> REQUIREMENT: Edit the records starting at the line that contains "Select the GroupAggregate" and ending at the line that contains "tap(244, 52)": change "Instruction" to "Directive" and leave everything else unchanged. Give back only those lines.

> RECORDS SHOWN:

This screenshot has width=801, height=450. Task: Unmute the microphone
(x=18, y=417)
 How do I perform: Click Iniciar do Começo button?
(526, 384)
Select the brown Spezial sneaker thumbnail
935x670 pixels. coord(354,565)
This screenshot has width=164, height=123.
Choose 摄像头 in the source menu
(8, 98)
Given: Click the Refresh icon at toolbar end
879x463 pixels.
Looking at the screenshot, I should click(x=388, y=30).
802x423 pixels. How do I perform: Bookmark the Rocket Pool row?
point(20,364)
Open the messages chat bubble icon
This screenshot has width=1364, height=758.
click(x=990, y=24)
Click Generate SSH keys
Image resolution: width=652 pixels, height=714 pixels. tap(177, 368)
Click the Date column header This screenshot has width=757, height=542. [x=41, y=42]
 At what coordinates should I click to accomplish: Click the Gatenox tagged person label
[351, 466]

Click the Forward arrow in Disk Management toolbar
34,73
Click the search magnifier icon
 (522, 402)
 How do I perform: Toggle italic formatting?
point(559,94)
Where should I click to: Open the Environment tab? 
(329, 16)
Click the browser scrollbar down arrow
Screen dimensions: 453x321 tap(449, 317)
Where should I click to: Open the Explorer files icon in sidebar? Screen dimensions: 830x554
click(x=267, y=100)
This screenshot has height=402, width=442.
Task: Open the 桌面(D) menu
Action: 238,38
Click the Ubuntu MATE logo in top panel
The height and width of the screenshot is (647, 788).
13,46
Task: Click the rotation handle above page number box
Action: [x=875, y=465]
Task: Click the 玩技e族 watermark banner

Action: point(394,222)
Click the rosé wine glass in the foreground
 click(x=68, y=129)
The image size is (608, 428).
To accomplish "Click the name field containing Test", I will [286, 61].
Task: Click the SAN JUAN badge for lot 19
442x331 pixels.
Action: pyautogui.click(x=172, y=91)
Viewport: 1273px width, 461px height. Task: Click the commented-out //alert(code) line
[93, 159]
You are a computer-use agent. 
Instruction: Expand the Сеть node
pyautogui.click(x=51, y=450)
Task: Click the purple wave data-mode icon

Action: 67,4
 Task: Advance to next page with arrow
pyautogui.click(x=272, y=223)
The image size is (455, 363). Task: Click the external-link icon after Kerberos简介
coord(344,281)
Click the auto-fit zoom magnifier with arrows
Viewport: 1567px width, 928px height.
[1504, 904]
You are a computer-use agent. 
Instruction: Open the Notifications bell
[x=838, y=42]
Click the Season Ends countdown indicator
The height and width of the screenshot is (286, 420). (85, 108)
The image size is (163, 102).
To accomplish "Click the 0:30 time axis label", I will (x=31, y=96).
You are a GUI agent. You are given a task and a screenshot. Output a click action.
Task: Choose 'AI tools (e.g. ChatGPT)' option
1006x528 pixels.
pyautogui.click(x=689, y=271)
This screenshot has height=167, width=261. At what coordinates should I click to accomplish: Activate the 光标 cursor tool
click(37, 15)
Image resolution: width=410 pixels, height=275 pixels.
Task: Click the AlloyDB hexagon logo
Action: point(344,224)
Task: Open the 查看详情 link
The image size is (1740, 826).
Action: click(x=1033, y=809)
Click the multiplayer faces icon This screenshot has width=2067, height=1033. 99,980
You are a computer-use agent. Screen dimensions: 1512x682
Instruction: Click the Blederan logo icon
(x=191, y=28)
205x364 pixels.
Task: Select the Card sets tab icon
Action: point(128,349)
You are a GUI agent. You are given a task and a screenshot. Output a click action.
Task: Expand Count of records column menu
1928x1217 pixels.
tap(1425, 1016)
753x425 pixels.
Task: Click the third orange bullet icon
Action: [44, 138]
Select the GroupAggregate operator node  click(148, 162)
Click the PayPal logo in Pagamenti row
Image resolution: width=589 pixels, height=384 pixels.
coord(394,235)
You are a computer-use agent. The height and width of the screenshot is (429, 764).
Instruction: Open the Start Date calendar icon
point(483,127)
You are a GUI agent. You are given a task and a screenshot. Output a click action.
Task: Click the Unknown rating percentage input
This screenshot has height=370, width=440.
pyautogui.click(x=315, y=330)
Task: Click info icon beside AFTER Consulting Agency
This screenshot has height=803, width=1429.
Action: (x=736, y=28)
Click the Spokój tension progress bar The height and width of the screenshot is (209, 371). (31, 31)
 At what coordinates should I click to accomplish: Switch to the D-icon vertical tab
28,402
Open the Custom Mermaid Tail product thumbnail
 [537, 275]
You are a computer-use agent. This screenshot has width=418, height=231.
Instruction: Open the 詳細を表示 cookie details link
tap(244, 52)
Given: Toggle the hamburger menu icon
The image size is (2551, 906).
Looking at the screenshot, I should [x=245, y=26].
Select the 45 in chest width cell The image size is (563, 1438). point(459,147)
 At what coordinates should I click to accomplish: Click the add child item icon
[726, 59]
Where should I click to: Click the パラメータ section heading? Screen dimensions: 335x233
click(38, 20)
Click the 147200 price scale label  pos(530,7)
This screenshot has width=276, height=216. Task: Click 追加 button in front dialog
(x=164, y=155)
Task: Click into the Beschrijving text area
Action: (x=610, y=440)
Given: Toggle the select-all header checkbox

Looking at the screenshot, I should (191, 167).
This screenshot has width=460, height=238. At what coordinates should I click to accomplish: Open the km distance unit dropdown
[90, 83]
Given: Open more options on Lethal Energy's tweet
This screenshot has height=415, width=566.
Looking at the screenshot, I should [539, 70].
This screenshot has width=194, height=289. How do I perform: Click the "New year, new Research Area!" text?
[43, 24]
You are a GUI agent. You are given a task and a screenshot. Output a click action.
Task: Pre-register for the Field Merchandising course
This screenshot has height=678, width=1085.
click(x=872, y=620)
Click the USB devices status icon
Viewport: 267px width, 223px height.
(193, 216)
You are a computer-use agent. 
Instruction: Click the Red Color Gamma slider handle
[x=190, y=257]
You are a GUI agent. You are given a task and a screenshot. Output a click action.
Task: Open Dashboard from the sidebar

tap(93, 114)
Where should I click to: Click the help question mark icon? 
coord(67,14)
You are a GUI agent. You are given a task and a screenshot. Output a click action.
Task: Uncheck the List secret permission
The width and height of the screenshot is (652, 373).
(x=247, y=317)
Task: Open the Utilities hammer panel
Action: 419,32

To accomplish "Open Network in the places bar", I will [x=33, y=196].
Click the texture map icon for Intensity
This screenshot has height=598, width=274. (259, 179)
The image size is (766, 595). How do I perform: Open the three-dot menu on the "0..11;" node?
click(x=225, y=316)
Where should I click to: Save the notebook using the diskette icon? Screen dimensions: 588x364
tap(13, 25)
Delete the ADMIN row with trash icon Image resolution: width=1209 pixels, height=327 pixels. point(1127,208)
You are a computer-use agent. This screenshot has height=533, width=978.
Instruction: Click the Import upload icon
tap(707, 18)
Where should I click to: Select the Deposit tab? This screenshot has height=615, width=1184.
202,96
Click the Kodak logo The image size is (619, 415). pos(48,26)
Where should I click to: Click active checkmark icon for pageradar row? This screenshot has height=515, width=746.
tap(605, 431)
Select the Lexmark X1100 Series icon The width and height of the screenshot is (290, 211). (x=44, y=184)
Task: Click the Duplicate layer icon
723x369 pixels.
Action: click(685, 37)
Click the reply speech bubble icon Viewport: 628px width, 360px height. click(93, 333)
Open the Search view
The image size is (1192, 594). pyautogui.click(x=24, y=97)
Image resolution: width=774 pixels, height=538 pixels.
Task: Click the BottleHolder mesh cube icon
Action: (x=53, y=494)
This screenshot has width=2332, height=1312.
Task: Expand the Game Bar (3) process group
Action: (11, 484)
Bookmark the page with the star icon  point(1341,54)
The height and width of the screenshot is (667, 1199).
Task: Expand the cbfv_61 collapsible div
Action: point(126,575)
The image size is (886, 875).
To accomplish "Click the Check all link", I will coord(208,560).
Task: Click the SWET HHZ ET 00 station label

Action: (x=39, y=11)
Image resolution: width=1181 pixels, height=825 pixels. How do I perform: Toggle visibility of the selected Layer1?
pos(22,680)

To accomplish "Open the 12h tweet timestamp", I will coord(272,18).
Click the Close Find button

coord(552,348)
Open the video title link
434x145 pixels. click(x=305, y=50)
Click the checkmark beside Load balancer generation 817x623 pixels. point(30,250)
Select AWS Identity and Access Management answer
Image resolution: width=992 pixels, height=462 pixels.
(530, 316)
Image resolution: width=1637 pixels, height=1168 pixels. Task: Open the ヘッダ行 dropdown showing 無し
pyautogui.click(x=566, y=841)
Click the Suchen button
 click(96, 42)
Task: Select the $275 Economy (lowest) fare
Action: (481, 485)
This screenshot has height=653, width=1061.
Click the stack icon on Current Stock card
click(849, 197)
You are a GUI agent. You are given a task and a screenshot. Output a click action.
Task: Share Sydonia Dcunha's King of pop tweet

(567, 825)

> COMPLETE OUTPUT:
Select the GroupAggregate operator node  click(148, 162)
Click the PayPal logo in Pagamenti row
Image resolution: width=589 pixels, height=384 pixels.
coord(394,235)
You are a computer-use agent. The height and width of the screenshot is (429, 764).
Directive: Open the Start Date calendar icon
point(483,127)
You are a GUI agent. You are given a task and a screenshot. Output a click action.
Task: Click the Unknown rating percentage input
This screenshot has height=370, width=440.
pyautogui.click(x=315, y=330)
Task: Click info icon beside AFTER Consulting Agency
This screenshot has height=803, width=1429.
Action: (x=736, y=28)
Click the Spokój tension progress bar The height and width of the screenshot is (209, 371). (31, 31)
 At what coordinates should I click to accomplish: Switch to the D-icon vertical tab
28,402
Open the Custom Mermaid Tail product thumbnail
 [537, 275]
You are a computer-use agent. This screenshot has width=418, height=231.
Directive: Open the 詳細を表示 cookie details link
tap(244, 52)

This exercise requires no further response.